Callback in System Verilog

    Callback is one of the major confusing point for a System Verilog learner. Many people have asked the same question in many forums, but the answer doesn't seems to satisfy fully the quest of the person who has raised the querry. I too had the same issue, but I learned it slowly in a hard way. I am presenting here a way in which if I had an answer, I would have learned faster.

    We can pass data member to any function. Now consider a case where you are passing a function (say func1) as a data member to another function (say func2) and you get what is called callback. The reason why it is called callback is that the function func2 now can call anywhere in its code function func1.

    In computer programming, a callback is executable code that is passed as an argument to other code. It allows a lower-level software layer to call a subroutine (or function) defined in a higher-level layer.
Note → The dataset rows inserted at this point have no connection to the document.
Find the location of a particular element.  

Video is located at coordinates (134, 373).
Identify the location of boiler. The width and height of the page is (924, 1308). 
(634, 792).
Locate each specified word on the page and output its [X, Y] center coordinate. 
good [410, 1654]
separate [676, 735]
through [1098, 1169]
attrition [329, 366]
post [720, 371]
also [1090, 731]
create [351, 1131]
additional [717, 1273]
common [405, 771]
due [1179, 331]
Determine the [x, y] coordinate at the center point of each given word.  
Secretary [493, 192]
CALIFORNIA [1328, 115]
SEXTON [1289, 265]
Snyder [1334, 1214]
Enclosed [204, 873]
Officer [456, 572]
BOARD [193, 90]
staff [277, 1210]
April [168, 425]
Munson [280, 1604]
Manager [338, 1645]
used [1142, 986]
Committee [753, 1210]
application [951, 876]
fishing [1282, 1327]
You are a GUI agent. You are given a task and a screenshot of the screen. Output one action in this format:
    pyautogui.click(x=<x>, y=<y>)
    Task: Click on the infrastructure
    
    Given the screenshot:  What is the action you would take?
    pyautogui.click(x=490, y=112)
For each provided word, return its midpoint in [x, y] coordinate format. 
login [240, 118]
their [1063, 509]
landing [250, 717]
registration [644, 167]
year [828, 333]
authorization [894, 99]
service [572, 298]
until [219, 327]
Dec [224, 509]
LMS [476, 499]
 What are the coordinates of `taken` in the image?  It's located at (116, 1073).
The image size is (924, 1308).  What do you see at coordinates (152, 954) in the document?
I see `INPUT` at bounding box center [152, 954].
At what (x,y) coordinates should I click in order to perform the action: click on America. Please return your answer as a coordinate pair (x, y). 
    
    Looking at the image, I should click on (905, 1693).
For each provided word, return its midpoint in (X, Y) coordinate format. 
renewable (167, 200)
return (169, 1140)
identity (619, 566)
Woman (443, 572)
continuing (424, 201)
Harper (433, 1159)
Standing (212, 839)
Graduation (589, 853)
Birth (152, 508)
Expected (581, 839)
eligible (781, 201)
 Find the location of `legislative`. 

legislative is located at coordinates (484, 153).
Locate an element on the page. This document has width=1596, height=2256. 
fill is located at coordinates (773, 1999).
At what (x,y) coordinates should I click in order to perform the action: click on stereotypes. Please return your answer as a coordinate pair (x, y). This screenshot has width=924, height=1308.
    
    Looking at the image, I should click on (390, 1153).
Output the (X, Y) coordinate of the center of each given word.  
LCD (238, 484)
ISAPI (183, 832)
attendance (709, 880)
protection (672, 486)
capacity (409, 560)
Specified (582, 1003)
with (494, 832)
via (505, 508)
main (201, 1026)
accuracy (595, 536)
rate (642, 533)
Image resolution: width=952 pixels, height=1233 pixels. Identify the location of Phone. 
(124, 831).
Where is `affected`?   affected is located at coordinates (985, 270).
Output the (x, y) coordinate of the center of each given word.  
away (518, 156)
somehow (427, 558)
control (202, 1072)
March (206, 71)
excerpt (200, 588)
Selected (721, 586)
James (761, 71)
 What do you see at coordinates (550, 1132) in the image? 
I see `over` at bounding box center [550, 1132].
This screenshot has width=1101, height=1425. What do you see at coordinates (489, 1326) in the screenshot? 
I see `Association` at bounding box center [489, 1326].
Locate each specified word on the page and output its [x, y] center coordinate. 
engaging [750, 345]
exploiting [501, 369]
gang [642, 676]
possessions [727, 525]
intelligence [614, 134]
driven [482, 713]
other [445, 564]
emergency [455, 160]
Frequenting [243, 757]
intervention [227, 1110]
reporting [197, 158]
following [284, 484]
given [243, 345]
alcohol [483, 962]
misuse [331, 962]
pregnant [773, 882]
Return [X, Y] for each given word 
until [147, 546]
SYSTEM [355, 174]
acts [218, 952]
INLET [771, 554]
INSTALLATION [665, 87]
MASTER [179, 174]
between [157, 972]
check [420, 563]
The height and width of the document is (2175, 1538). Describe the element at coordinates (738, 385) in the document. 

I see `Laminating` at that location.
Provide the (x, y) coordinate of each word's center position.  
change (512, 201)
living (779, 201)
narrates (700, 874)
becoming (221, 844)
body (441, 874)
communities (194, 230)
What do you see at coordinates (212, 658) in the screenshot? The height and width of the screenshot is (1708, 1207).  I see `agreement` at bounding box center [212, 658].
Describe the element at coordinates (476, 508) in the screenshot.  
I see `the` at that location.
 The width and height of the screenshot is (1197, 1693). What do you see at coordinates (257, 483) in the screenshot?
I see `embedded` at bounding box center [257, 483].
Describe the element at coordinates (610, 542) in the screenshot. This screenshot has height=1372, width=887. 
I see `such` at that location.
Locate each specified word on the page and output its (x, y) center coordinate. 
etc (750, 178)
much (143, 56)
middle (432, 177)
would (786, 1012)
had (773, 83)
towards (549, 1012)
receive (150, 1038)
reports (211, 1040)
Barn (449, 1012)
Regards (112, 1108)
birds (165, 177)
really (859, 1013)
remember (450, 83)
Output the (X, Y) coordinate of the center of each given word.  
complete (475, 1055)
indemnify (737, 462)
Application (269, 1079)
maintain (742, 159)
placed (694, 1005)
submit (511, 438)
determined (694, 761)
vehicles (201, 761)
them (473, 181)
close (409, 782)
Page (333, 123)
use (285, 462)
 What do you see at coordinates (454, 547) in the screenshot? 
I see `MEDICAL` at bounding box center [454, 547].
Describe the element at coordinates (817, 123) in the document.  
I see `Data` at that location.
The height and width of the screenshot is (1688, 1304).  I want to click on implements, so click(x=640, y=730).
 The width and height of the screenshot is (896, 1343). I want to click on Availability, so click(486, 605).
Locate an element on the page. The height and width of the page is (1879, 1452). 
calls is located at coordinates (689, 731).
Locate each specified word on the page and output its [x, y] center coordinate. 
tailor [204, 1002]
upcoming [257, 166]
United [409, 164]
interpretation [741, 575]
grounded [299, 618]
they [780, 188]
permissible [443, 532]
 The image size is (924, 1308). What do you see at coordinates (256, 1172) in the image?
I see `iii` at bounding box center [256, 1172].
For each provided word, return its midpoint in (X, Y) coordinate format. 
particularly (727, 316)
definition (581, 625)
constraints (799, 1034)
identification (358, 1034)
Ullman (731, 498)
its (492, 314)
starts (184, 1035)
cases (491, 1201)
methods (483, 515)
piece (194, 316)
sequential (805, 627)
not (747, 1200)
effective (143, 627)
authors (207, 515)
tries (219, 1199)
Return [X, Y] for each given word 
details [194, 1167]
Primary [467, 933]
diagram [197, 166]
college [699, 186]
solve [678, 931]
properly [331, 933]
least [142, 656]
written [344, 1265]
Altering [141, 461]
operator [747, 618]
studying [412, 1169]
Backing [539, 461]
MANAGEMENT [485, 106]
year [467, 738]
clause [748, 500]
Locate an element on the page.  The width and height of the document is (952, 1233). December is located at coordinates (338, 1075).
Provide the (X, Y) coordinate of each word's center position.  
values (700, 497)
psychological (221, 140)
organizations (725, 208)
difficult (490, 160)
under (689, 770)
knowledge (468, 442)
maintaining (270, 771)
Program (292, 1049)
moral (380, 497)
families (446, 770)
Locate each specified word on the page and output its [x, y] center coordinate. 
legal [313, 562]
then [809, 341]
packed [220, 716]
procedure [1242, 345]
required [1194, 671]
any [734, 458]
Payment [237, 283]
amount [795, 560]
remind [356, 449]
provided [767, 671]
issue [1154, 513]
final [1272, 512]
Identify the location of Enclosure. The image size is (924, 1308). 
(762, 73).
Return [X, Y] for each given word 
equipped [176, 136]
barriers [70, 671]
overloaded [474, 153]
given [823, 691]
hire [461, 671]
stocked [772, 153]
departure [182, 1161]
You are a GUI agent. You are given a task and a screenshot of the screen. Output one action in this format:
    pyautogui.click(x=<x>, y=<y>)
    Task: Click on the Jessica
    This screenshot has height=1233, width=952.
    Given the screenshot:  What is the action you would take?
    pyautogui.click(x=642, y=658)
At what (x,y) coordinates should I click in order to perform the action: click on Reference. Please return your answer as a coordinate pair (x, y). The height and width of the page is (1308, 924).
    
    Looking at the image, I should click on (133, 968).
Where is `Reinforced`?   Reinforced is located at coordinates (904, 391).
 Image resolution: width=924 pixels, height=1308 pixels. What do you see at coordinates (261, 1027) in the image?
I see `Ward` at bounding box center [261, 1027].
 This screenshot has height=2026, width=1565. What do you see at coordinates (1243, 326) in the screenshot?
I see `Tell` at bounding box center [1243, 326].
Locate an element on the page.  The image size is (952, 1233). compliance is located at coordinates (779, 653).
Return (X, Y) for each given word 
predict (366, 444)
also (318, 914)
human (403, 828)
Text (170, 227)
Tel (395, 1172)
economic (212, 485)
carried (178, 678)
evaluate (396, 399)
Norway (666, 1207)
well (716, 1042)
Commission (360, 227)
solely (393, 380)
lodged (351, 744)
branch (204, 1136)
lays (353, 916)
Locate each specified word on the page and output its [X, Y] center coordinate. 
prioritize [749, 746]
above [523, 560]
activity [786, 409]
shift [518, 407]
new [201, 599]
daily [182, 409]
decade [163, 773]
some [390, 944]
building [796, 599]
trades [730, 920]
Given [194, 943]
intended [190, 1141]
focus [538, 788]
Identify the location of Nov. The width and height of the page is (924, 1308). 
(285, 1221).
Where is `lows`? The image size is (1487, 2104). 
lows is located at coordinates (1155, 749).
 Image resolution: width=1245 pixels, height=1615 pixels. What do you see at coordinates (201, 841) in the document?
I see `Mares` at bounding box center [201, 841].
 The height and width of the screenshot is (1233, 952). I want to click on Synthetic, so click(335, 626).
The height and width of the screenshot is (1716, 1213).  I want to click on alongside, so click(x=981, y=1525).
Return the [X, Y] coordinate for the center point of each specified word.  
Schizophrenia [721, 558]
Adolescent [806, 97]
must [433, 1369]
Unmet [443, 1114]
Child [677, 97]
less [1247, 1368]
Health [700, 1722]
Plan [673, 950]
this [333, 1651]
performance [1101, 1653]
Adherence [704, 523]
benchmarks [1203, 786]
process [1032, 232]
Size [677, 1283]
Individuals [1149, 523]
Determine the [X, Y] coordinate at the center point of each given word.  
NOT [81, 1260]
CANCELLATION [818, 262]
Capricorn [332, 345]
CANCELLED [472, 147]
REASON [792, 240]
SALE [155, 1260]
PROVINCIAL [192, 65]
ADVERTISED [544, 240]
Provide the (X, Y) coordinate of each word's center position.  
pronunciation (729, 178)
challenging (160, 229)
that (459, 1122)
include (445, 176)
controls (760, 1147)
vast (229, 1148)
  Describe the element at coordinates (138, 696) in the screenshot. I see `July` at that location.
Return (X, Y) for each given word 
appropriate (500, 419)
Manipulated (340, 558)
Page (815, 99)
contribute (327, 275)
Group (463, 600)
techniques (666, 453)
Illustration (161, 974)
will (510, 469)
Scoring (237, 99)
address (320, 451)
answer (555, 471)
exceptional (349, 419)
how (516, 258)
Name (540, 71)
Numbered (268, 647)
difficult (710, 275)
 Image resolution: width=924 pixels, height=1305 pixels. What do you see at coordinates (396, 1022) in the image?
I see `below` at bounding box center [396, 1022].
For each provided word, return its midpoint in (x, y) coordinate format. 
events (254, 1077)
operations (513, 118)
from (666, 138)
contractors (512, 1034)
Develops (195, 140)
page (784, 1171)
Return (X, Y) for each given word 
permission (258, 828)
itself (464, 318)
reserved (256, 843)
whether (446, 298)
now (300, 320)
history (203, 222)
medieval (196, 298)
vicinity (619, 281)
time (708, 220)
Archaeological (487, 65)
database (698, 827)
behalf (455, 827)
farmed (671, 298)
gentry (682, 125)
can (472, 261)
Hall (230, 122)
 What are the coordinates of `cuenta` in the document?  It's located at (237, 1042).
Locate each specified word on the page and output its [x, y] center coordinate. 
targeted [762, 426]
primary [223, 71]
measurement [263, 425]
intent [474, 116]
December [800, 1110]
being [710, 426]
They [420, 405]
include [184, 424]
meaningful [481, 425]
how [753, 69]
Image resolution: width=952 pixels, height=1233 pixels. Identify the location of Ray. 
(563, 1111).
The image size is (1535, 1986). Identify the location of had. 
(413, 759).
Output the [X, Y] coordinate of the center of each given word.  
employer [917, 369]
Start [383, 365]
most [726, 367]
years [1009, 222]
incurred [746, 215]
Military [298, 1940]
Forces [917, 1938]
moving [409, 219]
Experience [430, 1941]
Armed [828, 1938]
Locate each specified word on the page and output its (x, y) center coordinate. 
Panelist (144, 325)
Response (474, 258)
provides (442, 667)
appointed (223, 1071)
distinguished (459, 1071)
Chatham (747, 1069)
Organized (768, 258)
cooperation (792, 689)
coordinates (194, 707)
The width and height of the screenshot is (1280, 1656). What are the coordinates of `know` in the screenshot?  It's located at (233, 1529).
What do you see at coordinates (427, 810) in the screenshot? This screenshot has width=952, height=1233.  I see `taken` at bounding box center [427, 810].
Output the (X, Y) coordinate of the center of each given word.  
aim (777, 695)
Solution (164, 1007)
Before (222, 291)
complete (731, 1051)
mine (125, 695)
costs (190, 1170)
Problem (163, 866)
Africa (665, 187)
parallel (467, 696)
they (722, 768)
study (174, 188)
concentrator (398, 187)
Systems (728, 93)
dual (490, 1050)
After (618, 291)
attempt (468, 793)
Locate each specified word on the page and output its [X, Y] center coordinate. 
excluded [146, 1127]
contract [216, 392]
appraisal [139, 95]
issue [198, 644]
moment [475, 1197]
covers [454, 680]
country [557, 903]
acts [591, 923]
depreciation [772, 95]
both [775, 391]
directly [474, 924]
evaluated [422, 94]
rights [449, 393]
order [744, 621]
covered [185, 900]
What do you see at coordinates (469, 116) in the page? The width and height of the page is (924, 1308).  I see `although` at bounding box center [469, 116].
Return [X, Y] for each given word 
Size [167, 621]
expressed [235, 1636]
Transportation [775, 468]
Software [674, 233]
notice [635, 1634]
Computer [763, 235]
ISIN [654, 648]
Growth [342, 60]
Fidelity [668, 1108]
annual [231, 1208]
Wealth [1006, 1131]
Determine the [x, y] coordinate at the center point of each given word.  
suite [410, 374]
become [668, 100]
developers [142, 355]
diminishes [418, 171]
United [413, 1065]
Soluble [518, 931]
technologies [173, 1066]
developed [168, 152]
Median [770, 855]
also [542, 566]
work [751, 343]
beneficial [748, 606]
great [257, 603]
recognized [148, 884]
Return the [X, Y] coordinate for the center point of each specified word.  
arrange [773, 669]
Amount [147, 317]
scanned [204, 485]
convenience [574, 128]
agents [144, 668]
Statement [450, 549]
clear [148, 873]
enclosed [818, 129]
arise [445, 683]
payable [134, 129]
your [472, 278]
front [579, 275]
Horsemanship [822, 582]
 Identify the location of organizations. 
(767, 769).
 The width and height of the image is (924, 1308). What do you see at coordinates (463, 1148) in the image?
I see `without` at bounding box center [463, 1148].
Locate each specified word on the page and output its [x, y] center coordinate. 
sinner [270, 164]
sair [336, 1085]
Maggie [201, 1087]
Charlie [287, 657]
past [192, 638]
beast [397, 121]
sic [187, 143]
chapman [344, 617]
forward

    Note that SV doesn't give a straight-forward way of passing a function as argument for another function. But we can get the same result (almost we can say!) by using OOP. The idea is to describe all the functions (both func1 type and func2 type) in a base class (don't implement the funct2 kind of function and make them virtual for polymorphism), and then extend the class to a derived class where you implement the func2 type of function.

    Example:-

    class abc_transactor;

    virtual task pre_send(); endtask

    virtual task post_send(); endtask

    task xyz();

    // Some code here

    this.pre_send();

    // Some more code here

    this.post_send();

    // And some more code here

    endtask : xyz

    endclass : abc_transactor

    class my_abc_transactor extend abc_transactor;

    virtual task pre_send();

    ... // This function is implemented here

    endtask

    virtual task post_send();

    ... // This function is implemented here

    endtask

    endclass : my_abc_transactor

    Now let me explain how it is going to work. The base class abc_transactor has 3 tasks, 2 of which are declared virtual and are not implemented. But they are being called from another task xyz() which is fully implemented. The unimplemented virtual task are called callback class.

    The child class, which extends from the base class, implements the previous unimplemented tasks. It inherits the xyz() task from the base class and hence doesn't need to change it. By this we can inject executable code to a function without modifying it.

    Now the next question is why is done. There are many reasons for it.

  1. The biggest advantage is that you can modify the behavior of task xyz() without modifying it in the base or child class. It is a big advantage as no one wants to fiddle with known good functioning code.

  2. Consider a case where you are writing a base class which is going to be used by multiple test environment, and for each test environment a known part of the code, or a known function/task is going to change. The natural choice is to implement those change-in-every-case functions/tasks as callback method and let the user extend your base class with specifying only that part of the code which need to be changed in his case.